La preghiera del Venerdì è in comunione con i fedeli della Umma islamica, che professano l’unicità del Dio clemente e misericordioso.
L’altro ieri sera eravamo andati a casa di dona Apolónia a fare una preghiera breve, che lei aveva accompagnato seduta sul letto, col respiro faticoso cui ci aveva abituati negli ultimi anni. Voleva essere un gesto di amicizia. È stato un commiato. Oggi Lui è venuto a prendersela. Lei gli deve aver detto in tono di rimprovero: quanto ti sei fatto aspettare! Però per noi.
Per stasera è tutto. Noi ci congediamo, offrendovi in lettura un brano del “Commento sul Profeta Isaia” del papa Cirillo d’Alessandria.

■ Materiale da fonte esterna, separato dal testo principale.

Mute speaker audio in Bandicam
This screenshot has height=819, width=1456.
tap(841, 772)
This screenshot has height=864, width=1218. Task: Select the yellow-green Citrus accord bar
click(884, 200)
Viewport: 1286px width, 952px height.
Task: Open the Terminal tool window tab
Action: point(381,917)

È, per oggi, il nostro
PENSIERO DEL GIORNO
“Il Signore mi ha dato una lingua da iniziati” (Is 50, 4), perché io sappia quando devo parlare. Non contrasta, ma anzi va pienamente d’accordo con un’esatta esposizione il fatto di applicare queste parole del profeta Isaia allo stuolo dei santi apostoli e anche a tutti coloro che credono in Cristo e sono istruiti nella dottrina spirituale, per cui hanno la mente e l’anima largamente illuminate. Possiamo applicare la frase d’Isaia anche a coloro che sono stati resi partecipi dei divini carismi e degni di contemplare con i puri occhi dell’anima le profondità della Scrittura divinamente ispirata. Infine, includerò tra i santi quelli che hanno seguito la morale evangelica, la prudenza e la scienza. Costoro, dunque, cantano inni di ringraziamento e proclamano che a loro e stata concessa una lingua da iniziati, ossia una lingua capace di parlare con cognizione di causa dei misteri divini e di spiegarli senza errore; essi sono perciò in grado di capire quando e come è opportuno servirsi di parole di consolazione. È quello che fecero i discepoli del Signore, quando riempirono e ricolmarono gli animi e i cuori con la sana immacolata dottrina della fede cristiana; essi presentarono ogni ascoltatore della divina predicazione l’uno o l’altro discorso, secondo quanto conveniva a ciascuno. Questa fu dunque la lingua da iniziati e il dono della scienza per sapere quando conviene parlare: ed essi dicono che è stata data loro all’alba, ossia è sorto nel loro cuore lo splendore del giorno, il fulgore della luce divina e intelligibile, la stella del mattino. Comprenderemo meglio ciò con le parole del beato Paolo che scrive: “Ringraziamo con gioia il Padre che ci ha messi in grado di partecipare alla sorte dei santi nella luce: e lui infatti che ci ha liberati dal potere delle tenebre e ci ha trasferiti nel regno del suo Figlio diletto” (Col 1, 12-13). (Cirillo d’Alessandria, Commento sul Profeta Isaia).
Ricevete l’abbraccio dei vostri fratelli e sorelle della Comunità del bairro.